DATA TO PROCESS ->
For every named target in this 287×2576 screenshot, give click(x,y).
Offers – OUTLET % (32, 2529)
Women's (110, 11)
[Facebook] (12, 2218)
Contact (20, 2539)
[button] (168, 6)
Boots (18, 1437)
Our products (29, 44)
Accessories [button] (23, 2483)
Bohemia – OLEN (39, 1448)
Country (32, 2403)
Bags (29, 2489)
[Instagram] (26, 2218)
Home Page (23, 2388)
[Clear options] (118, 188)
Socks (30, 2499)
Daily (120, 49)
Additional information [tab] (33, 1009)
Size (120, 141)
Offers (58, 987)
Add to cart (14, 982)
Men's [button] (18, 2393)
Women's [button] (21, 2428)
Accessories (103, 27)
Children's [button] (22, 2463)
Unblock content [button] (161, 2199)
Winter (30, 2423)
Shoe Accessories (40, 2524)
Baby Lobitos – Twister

TASK GOAL ->
Throughout the data above, count the lines in which the word "button" occurs; supply the number alone.

OUTPUT ->
6